A lot of us are feeling woefully behind on our word counts right now and doing anything we can to move forward. One of my the things I rely on in these sorts of situtations is the literary equivalent of spackle.
Spackle, you might ask? You mean like that weird, white plastery stuff that you use to cover holes in the wall?
Yes. That is exactly what I mean.
Spackle when writing is just what it sounds like: a flimsy lick and a promise to get back to a spot and create something better. Stronger. Heftier. When I am in the zone and the story is unfolding before me, if I take too long in trying to capture the words, they’ll disappear before I can get them down. For me, always, the race is to get the story down while I’m in the heated flush of that writing zone. I can linger and dally over language all I want later, once the bones of the story are firmly in place.
Or, conversely, if I am having a hard time getting the words to flow, or flow in a jumbled, out-of-order sort of way, I use spackle to fill in the blanks so I can at least maintain my forward momentum. Sadly, this is the situation I find myself in this month.
Spackle often shows up as a set of brackets [like this] when I know I need a better word or simile but I don’t want to stop the writerly flow and search right then.
Something in his face made me [uneasy].
His eyes hardened like [sharp flat stones].
Sometimes though, spackle can be an entire action.
[Heroine and hero escape stronghold and make their way to safety. Will need to learn something on the road that will be critical to final solution/climax.]
As you can see, that’s no mere phrase or word choice, but an entire plot point that needs to be worked out.
The thing is, with rough drafts I know I will need a series of scenes in there. Some of them are showing up, right on cue, and others aren’t. But I still need a placeholder in this new draft I’m building, something to help me capture the pacing and the rhythm of the scenes. In that case, I spackle entire scenes, which go something like this:
[They arrive at court. Hero leaves her to talk politics with duchess’s advisors. She pretends she’s bored and wanders away. Uses this as excuse to eavesdrop on other’s conversations. Learns Count Z has returned, sees Lord X and Lady Y in tete a tete, wonders what they’re up to. Protects one of the serving maids against an overbearing baron, accidentally runs into the French ambassador, then herofinds her and invites her to dance.]

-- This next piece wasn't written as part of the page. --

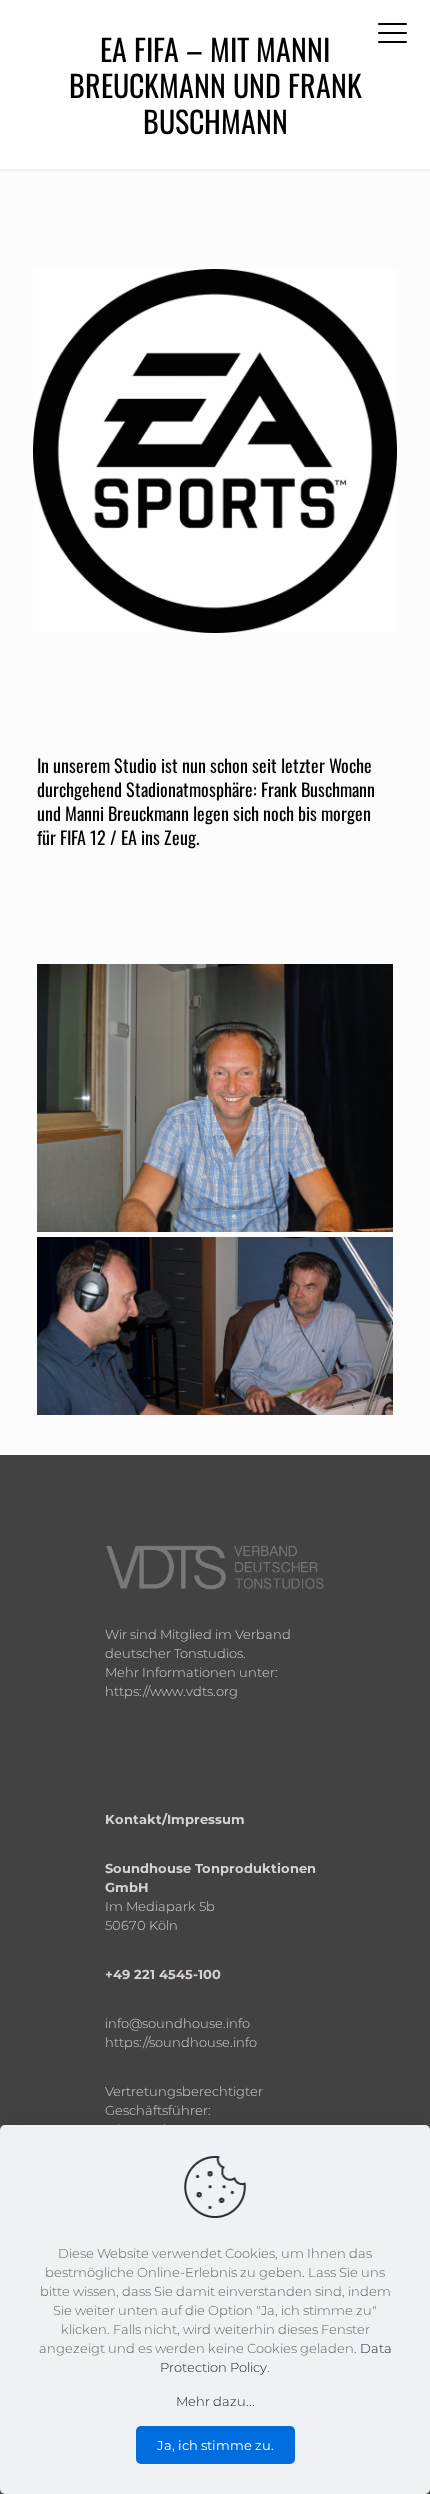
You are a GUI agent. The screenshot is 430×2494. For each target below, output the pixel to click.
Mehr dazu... (215, 2401)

In that bit I list all the things from the various plot threads I’m juggling that I know have to happen then, in that scene. It also helps me capture in really broad strokes what the scene will encompass, while also giving my subconscious time to figure out more of the details and the nuance and even what the scene will actually be about. (Because clearly, from looking at that list, I do not have a clue. Yet.)
Oftentimes, I’ll figure out major epiphanies for that scene in subsequent scenes—scenes I never would have written if I’d let myself get totally stuck and stymied in one spot and not allowed myself to use spackle.
So if you aren’t currently using spackle, you might see if there’s a place for it in your writer’s toolbox. Because honestly? Sometimes a lick and a promise and a healthy dollop of spackle is what finally gets us to the end of this first, rough draft.